[Text passage]:
__________

Comparing Dedicated Hosts to Dedicated Instances

Instance Types and Sizes

Instance type varies in the following dimensions;

  • Virtual CPUs, vCPUs
  • Memory
  • Storage, size, and type
  • Network performance

Instance types are grouped into families.

  • General Purpose
    • provide a balance of computing, memory and networking resources
    • ideal for applications that use these resources in equal proportions such as web servers and code repositories
    • Types: A, T, M
  • Compute Optimized
    • ideal for computing bound applications that benefit from high-performance processors
    • well suited for batch processing workloads, media transcoding, high-performance web servers, high-performance computing (HPC), scientific modeling, dedicated gaming servers, and ad server engines, machine learning inference and other compute-intensive applications.
    • Types: C
  • Memory-Optimized
    • designed to deliver fast performance for workloads that process large data sets in memory.
    • Types: R, X, z, High Memory
  • Accelerated Computing
    • use hardware accelerators
    • to perform functions, such as floating-point number calculations, graphics processing, or data pattern matching, more efficiently than is possible in software running on CPUs.
    • Types: P, Inf, G, F
  • Storage Optimized
    • designed for workloads that require high, sequential read and write access to very large data sets on local storage
    • optimized to deliver tens of thousands of low-latency, random I/O operations per second (IOPS) to applications
    • Types: I, D, H

While changing the instance type,

  1. Can only within the same instance type family,
  2. you can change the Availability Zone.

__________

[Dataset]:
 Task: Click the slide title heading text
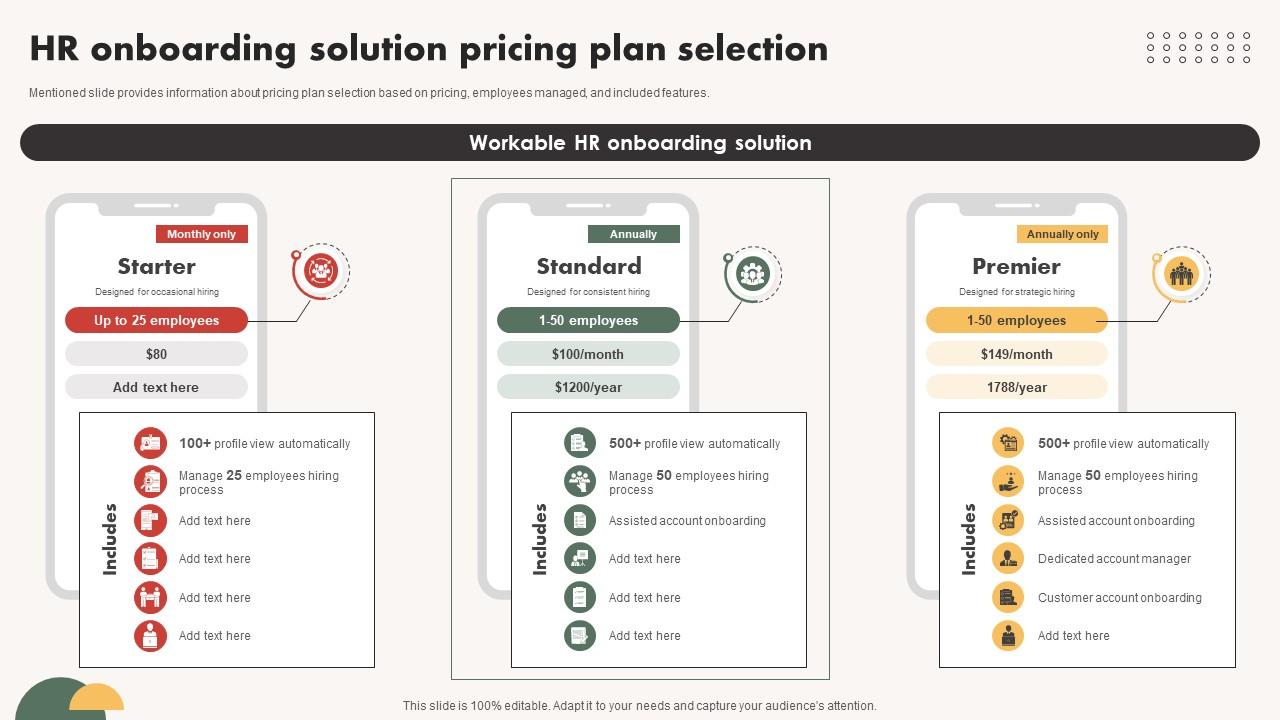(429, 49)
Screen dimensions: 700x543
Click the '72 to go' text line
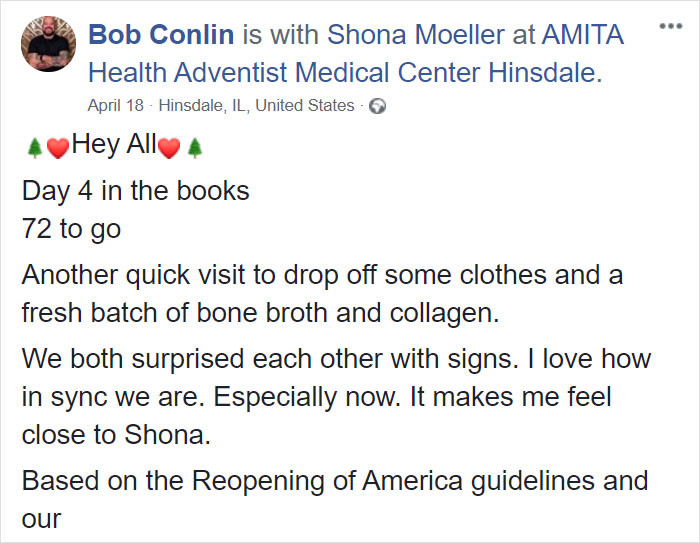71,230
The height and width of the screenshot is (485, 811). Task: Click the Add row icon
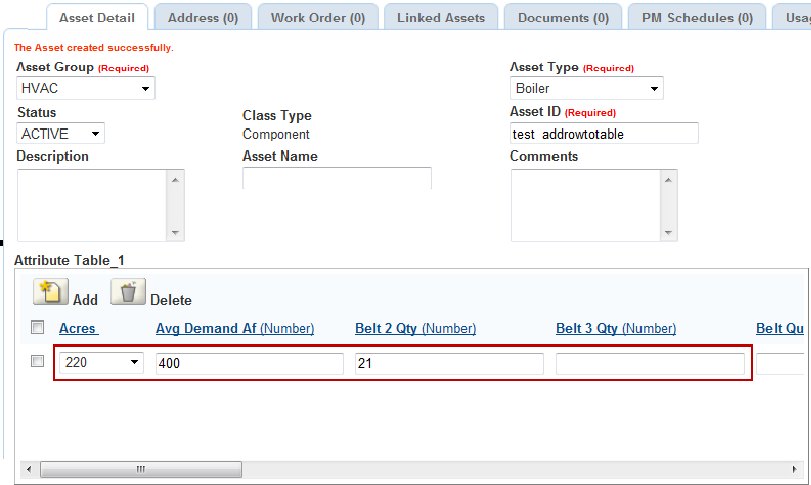(x=50, y=292)
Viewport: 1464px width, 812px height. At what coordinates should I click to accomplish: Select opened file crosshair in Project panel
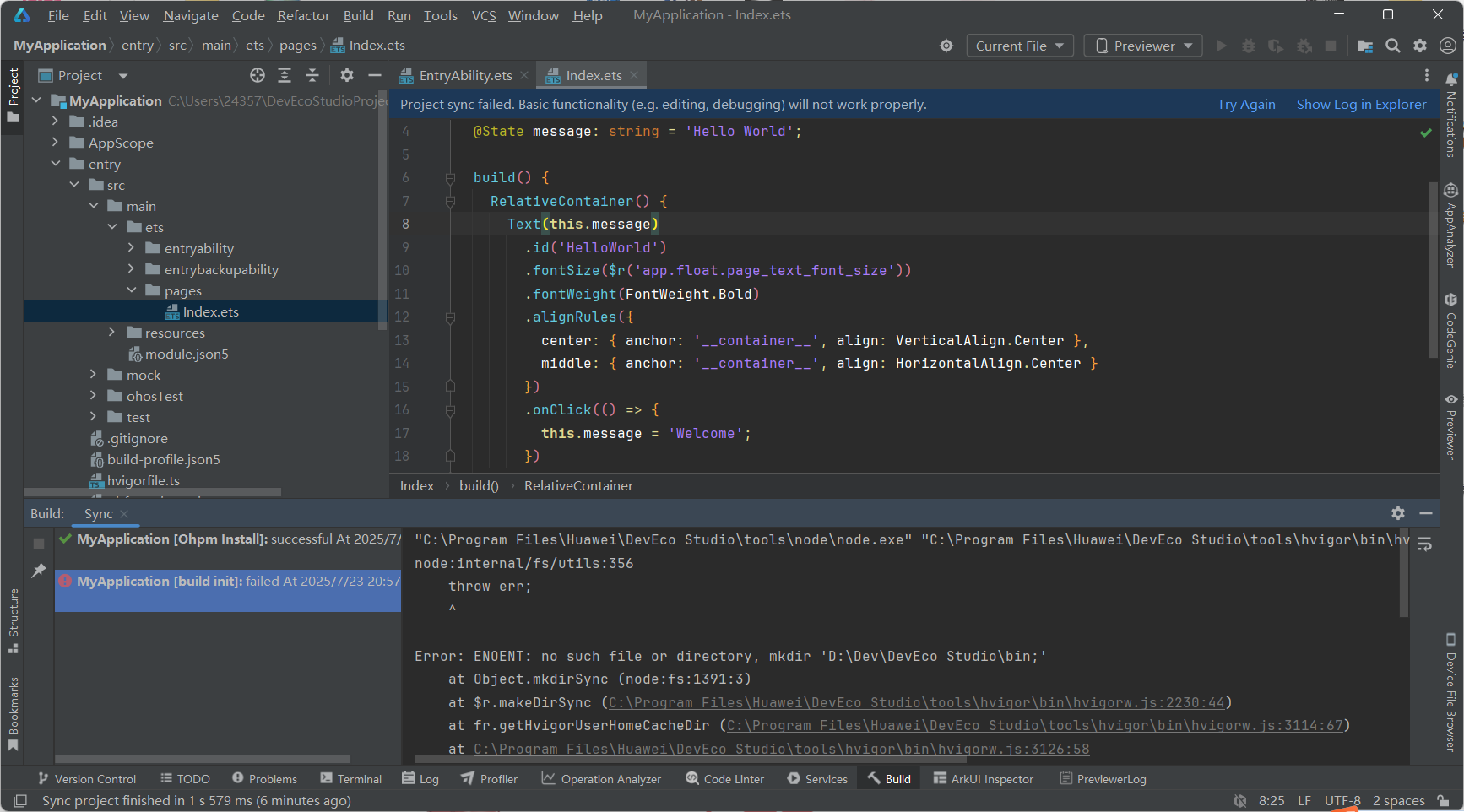click(258, 75)
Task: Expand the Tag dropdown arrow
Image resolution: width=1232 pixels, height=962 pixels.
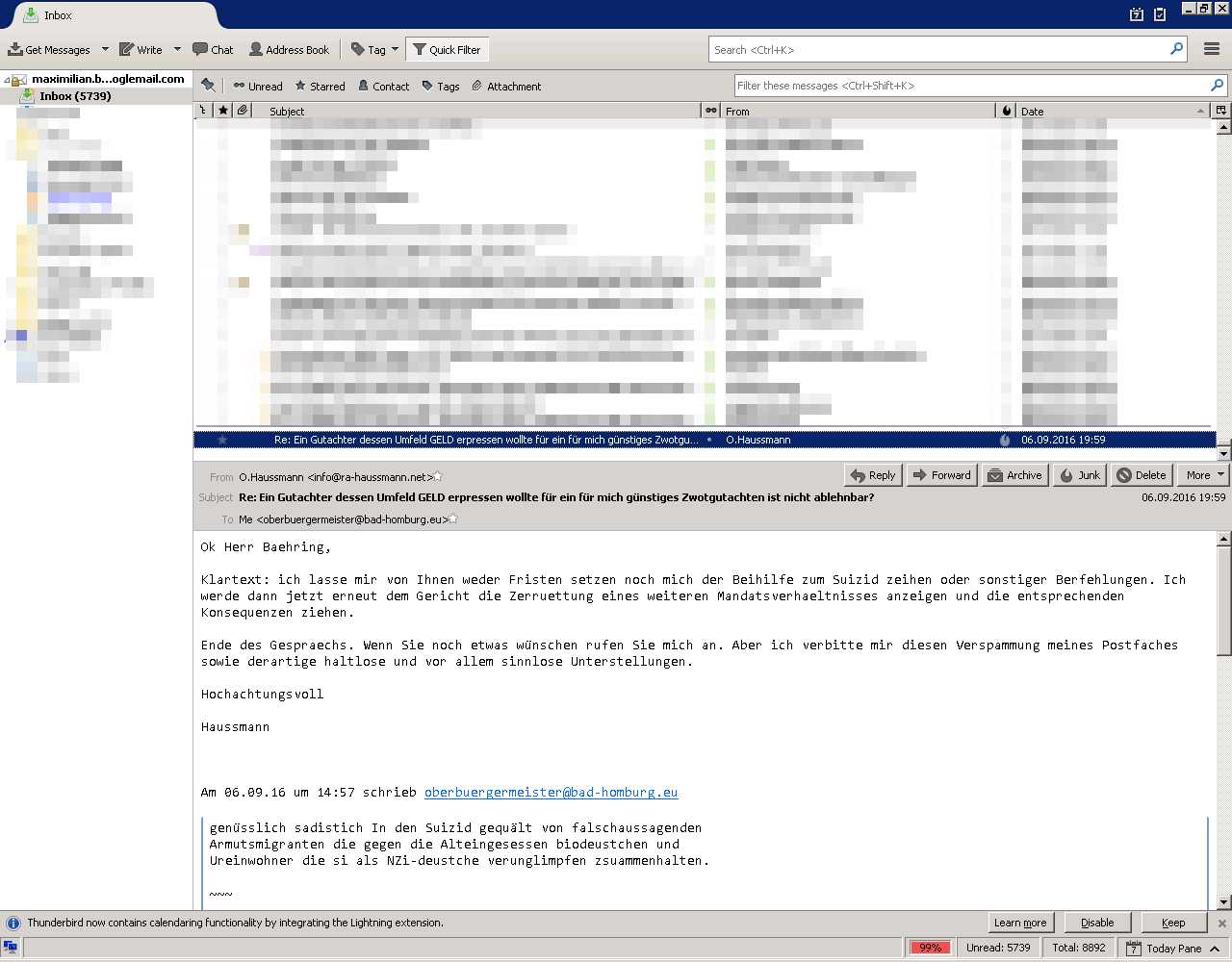Action: point(395,49)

__________

[To-do list]:
A - Edit the listing: begin at the line that has "Viewport: 1464px width, 812px" and stop after the last line of the listing. Replace "dropdown" with "drop-down", change nothing else, and omit the pictures.
B - Proceed with the passage on instance types and sizes from the point where it stops.

[Outputs by task]:
A -
Viewport: 1464px width, 812px height. At what coordinates should I click to accomplish: Select opened file crosshair in Project panel
click(258, 75)
Task: Expand the Tag drop-down arrow
Image resolution: width=1232 pixels, height=962 pixels.
Action: point(395,49)

B -
  3. You cannot change the operating system nor the instance type family.

Amazon Machine Images, AMIs

AMIs are used to build instances. They store snapshots of EBS volumes, permissions, and a block device mapping, which configures how the instance OS sees the attached volumes. AMIs can be shared, free, or paid and can be copied to other AWS regions.

The initial software will be on an instance when it’s launched.

  • Operating system and its configuration
  • the initial state of any patches
  • Application or system software

Four sources of AMIs

  1. published By AWS
  2. The AWS Marketplace. two benefits:
    • The customer does not need to install the software
    • The license agreement is appropriate for the cloud
  3. Generated from Existing Instances
  4. Uploaded Virtual Servers

While launching a new EC2 instance, You must specify

  1. instance type, which defines the virtual hardware
  2. AMI, which defines the initial software state.

Securely Using an instance

Addressing an instance

  1. Public Domain Name System Name, DNS.
    • It’s generated automatically and cannot be specified by the customer.
    • cannot transfer to another instance.
  2. Public IP.
    • AWS reserved IP, cannot be specified
    • cannot transfer to another instance
  3. Elastic IP
    • associated with an Amazon EC3 instance
    • It can be transferred to a replacement instance in the event of an instance failure
    • it’s a public address that can be shared externally without coupling clients to a particular instance.

Connecting to a Linux instance using SSH:

The public half of the key pair is stored on the instance, and the private half can then be used to connect via SSH.

EC2 Instance Roles

EC2 instance roles are IAM roles that can be “assumed” by EC2 using an intermediary called instance profile. An instance profile is either created automatically when using the console UI or manually when using the CLI. It’s a container for the role that is associated with an EC2 instance.

The instance profile allows applications on the EC2 instance to access the credentials from the role using the instance metadata.

AWS CLI Credential Order

  1. Command-Line Options. It uses longer-term credentials stored locally on the instance and is NOT RECOMMENDED for production environments.
  2. Environment Variables. You can store values in the environment variables: AWS_ACCESS_KEY_ID, AWS_SECRET_ACCESS_KEY,and AWS_SESSION_TOKEN. Recommended for temporary use in non-production environments.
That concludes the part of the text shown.